Ele ainda se lembra das aulas teóricas de piloto privado no Aeroclube de São Paulo, em 1955. Era o primeiro passo de uma carreira que durou 27 anos. “Na minha época não era fácil e hoje está mais difícil.”

Antes de ocupar o cargo de comandante – o posto mais alto dentro de uma aeronave – o profissional precisa de habilitações de piloto privado e comercial. “Ser piloto privado é a primeira etapa para qualquer interessado em aviação”, explica Klaus Schween, coordenador da escola de Aviação Wings, que fica ao lado do aeroporto de Congonhas, cenário do acidente com o avião da TAM.

São 270 horas de aula teórica e, no mínimo, 40 horas de vôo antes da prova. Entre as cinco disciplinas cursadas, estão regulamento de tráfego aéreo e conhecimentos técnicos de aviação.

CARREIRA

O conteúdo é complicado para um iniciante e a prova, elaborada pela ANAC (Agência Nacional de Aviação Civil), exige sete como nota mínima. No ar, o teste é ainda mais difícil. Vale de zero a cinco e só recebe a habilitação quem tirar quatro ou mais.

“Na prova prática, o piloto tem de mostrar conhecimento, técnica e habilidade. Enquanto está no comando da nave tem que responder perguntas difíceis e saber sair de situações adversas”, explica Schween.

Aos 18 anos, Luiz Henrique Bessa obteve a melhor classificação na turma de piloto privado. Ganhou a habilitação para conduzir aviões monomotores e o prêmio de 200 horas de vôo gratuitas, usadas por ele durante o curso de piloto comercial.

Hoje, o valor de uma hora de vôo em um avião monomotor não sai por menos de R$ 200.

SONHO

Nathália Cohen, 19 anos, conhece bem os termos técnicos da aviação civil. Por diversas vezes acompanhou de perto o trabalho do pai. “Eu sempre viajei na cabine enquanto meu pai pilotava, mas só agora decidi seguir a mesma profissão”, conta.

Para isso, ela assiste com dedicação às aulas teóricas de aviação. “Vou ser comandante. Meu pai já me disse que é muito difícil, mas me apóia.”

O curso de piloto comercial segue os mesmos moldes do de privado. “É claro que o número de disciplinas aumenta e fica tudo mais complicado”, afirma o coordenador da escola Wings.

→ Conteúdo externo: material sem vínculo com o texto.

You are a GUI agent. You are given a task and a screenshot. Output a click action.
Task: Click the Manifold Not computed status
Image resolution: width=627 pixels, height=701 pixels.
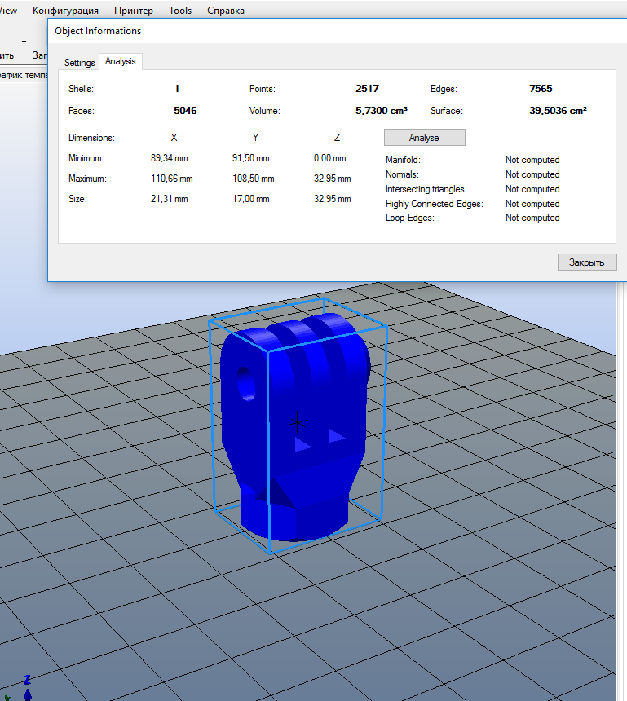[532, 160]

As aeronaves, nesta categoria, são mais complexas e o vôo passa a ser com instrumentos, ou seja, não é preciso visibilidade para pilotar. O curso teórico tem 320 horas e, na prática, é preciso no mínimo 150 horas de vôo.

COMEÇO

Ano de 1958. Aos 21 anos, Luiz Henrique de Bessa ingressou na Vasp. Lá fez um treinamento de seis meses para poder pilotar o avião DC3, com capacidade para 28 pessoas.

A exigência mínima para a vaga era que o piloto tivesse 1,5 mil horas de vôo como piloto comercial. Essa é a mesma exigência da TAM hoje.

Dentro da companhia, o piloto faz cursos específicos para pilotar cada aeronave. Começa com uma mais simples e de menor porte e vai evoluindo, de acordo com a experiência.

“O DC3 era completamente diferente dos aviões que eu já tinha pilotado”. lembra Bessa. “Quando eu coloquei o fone de ouvido na orelha, eu pensei: acabou minha carreira, eu não entendo nada o que dizem”, relata, sobre como o sistema de comunicação era precário.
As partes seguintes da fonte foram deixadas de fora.